For the sticky rice, sooner than starting to create the curry, soak the sticky rice in chilly water for at the least 20 minutes, or up to 3 hours.
For the Thai red curry paste, mix the total Thai red curry paste substances to a tender paste in a food processor.
For the curry, heat one tablespoon of the vegetable oil in a orderly wok over a excessive heat. When the oil is smoking, add the leek, garlic and chilli and shuffle-fry for 3-5 minutes, or till softened however no longer browned.
Add the 2 tablespoons of curry paste and fry for 2-3 minutes, stirring properly.
Add the lime leaves, carrots and chopped tomatoes, then pour within the coconut milk and vegetable stock, stirring properly to combine.
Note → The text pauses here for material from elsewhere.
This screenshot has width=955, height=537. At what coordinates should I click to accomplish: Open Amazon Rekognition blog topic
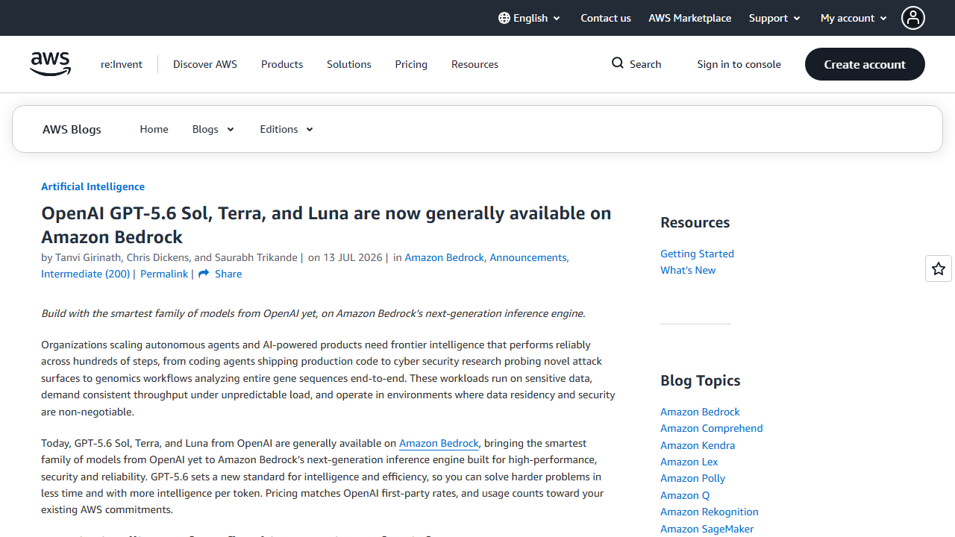point(709,512)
Elevate the combination to the boil, then sever serve the heat till simmering and continue to simmer, uncovered, for 10 minutes.
Add the cauliflower florets, butternut squash, French beans and bamboo shoots and continue to simmer for 12-15 minutes, or till the butternut squash is subtle and the sauce has thickened a small and diminished in volume.
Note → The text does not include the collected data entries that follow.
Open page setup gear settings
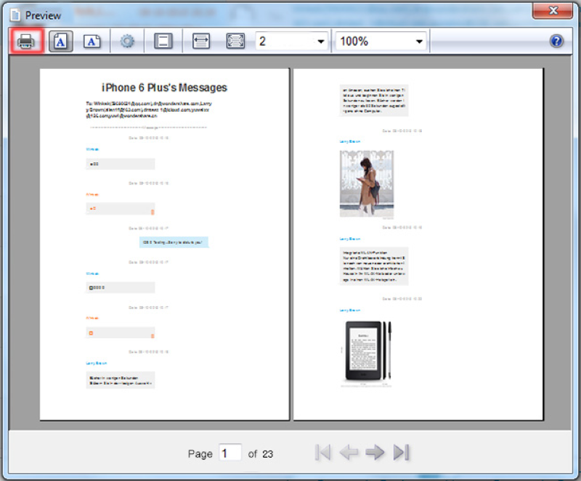Screen dimensions: 581x481 127,41
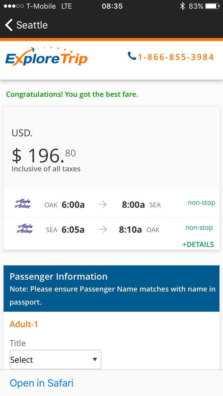Tap Open in Safari
Viewport: 223px width, 396px height.
[42, 383]
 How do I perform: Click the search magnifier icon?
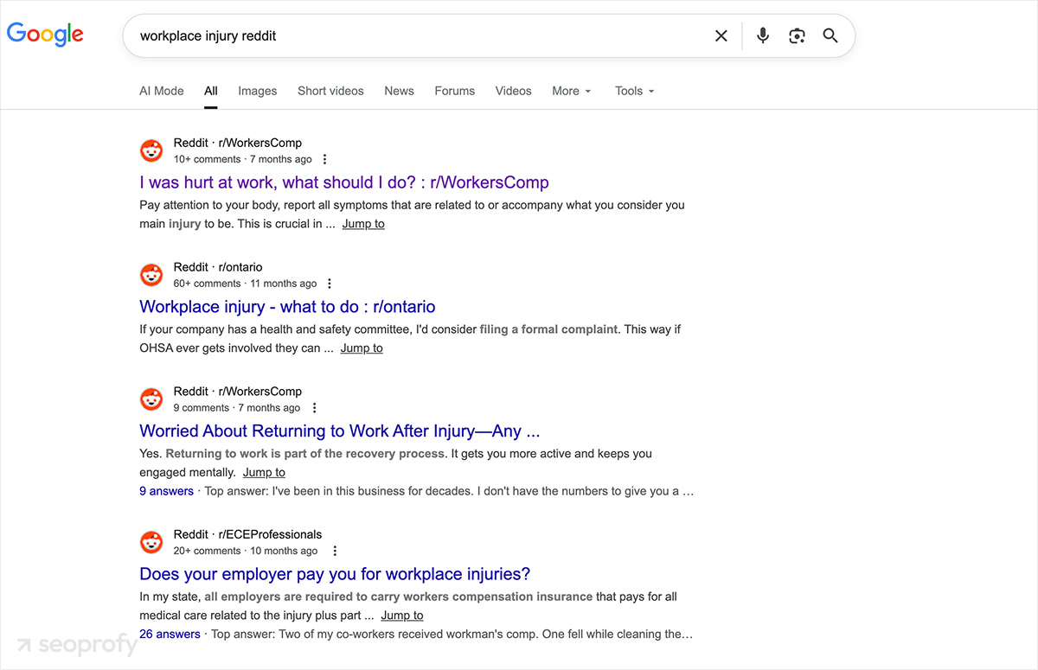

In the period in-between, to cook the sticky rice, drain the soaked rice and rinse completely. Punch just a few holes in a sheet of baking paper and line a metal or bamboo steamer with it. Add the drained rice to the steamer, cloak tightly and suspend the steamer over a pan of boiling water for 20 minutes. (Enact no longer allow the underside of the steamer to touch the floor of the water.)
When the vegetables within the curry are subtle and the sauce has thickened, shuffle within the chopped coriander.
To serve, spoon the sticky rice into bowls, ladle over the vegetable curry and garnish with just a few beansprouts.